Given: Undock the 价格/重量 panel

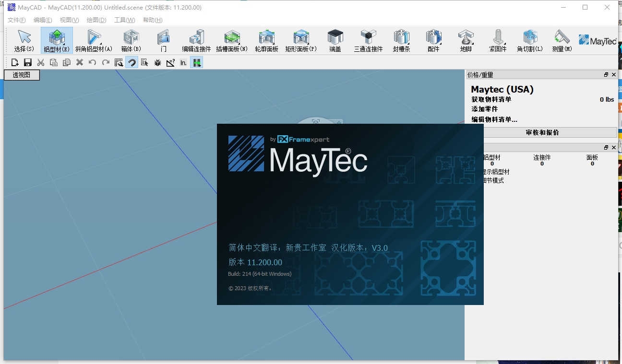Looking at the screenshot, I should (606, 74).
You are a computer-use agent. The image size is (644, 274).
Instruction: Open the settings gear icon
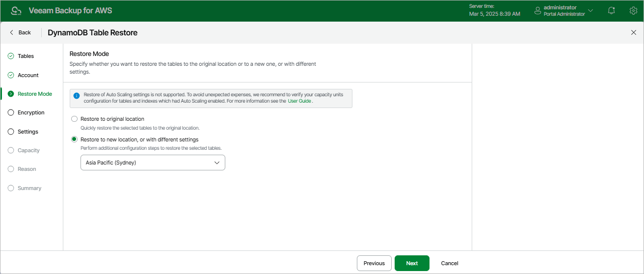tap(633, 11)
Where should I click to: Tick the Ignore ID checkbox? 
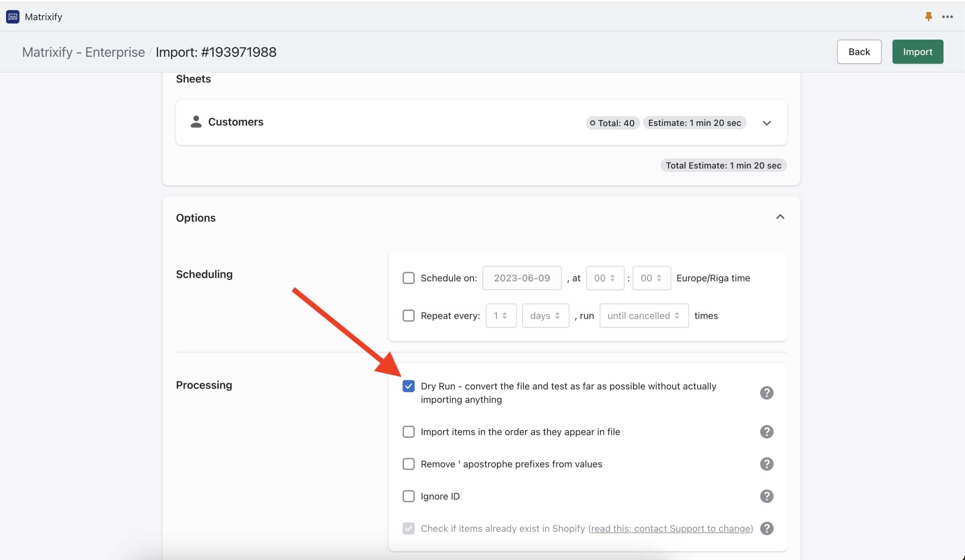click(x=408, y=496)
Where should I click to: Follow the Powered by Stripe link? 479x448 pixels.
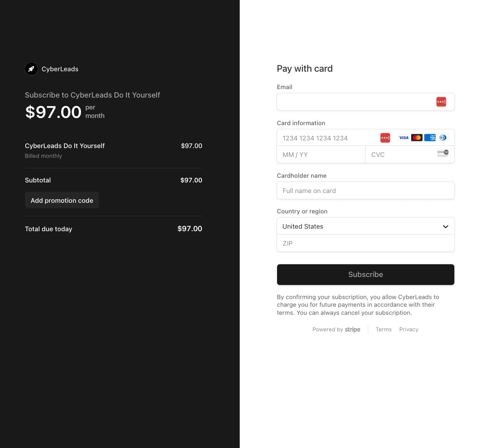(x=336, y=329)
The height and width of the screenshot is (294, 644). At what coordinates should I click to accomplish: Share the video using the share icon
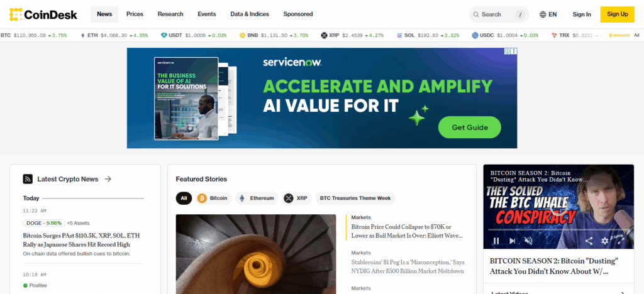pos(589,241)
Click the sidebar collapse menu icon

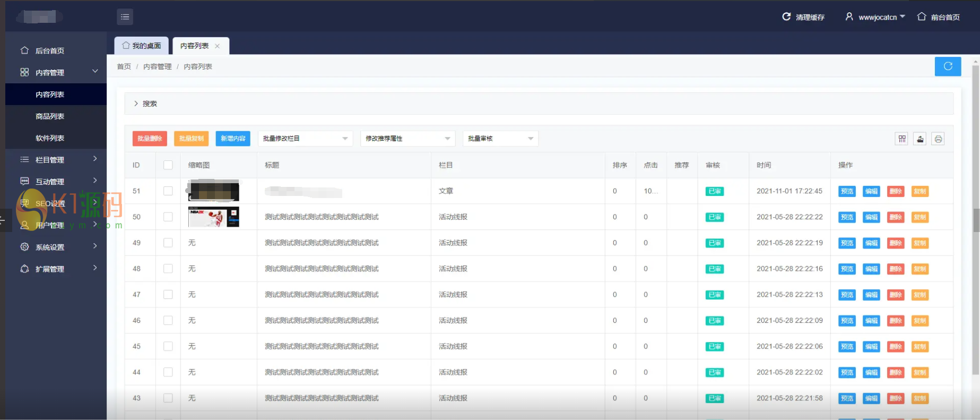pyautogui.click(x=125, y=17)
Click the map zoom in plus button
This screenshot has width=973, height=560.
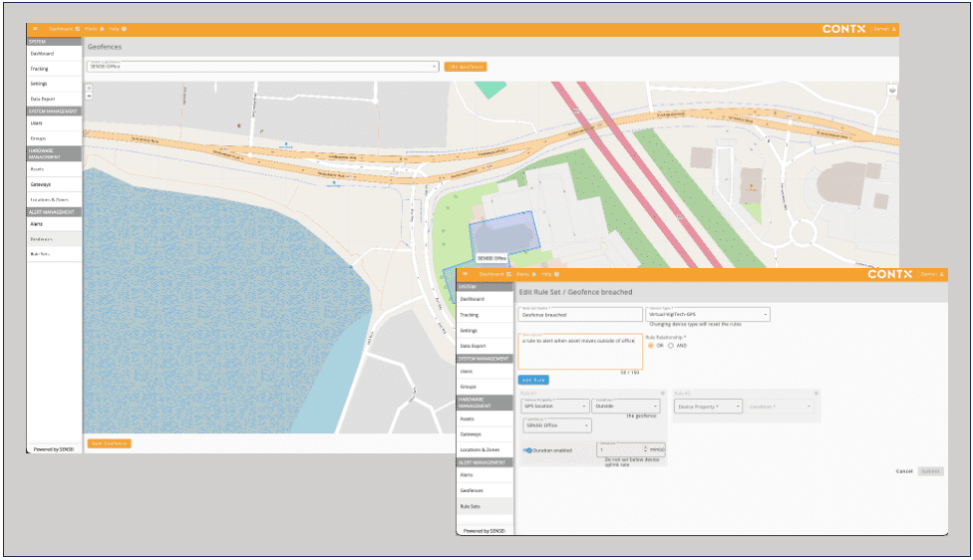point(89,86)
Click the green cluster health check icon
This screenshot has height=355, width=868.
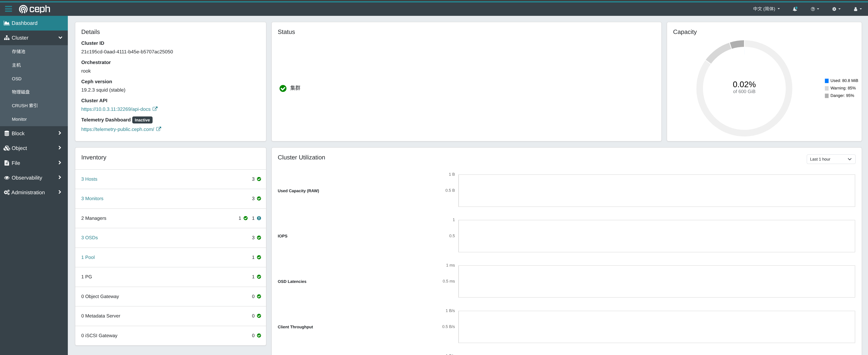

*取り組む作業*. 上のデータをすべて、一字一句変えずに書き写してください。画像は省いてください。

*解答例*.
Given: Undock the 价格/重量 panel

Looking at the screenshot, I should (606, 74).
You are a computer-use agent. The image size is (644, 274).
Instruction: Open the settings gear icon
tap(633, 11)
Where should I click to: Tick the Ignore ID checkbox? 
click(x=408, y=496)
Where should I click to: Follow the Powered by Stripe link? 479x448 pixels.
(x=336, y=329)
The height and width of the screenshot is (294, 644). At what coordinates should I click to accomplish: Share the video using the share icon
pos(589,241)
Click the sidebar collapse menu icon

pyautogui.click(x=125, y=17)
Click the map zoom in plus button
This screenshot has width=973, height=560.
point(89,86)
Click the green cluster health check icon
This screenshot has height=355, width=868.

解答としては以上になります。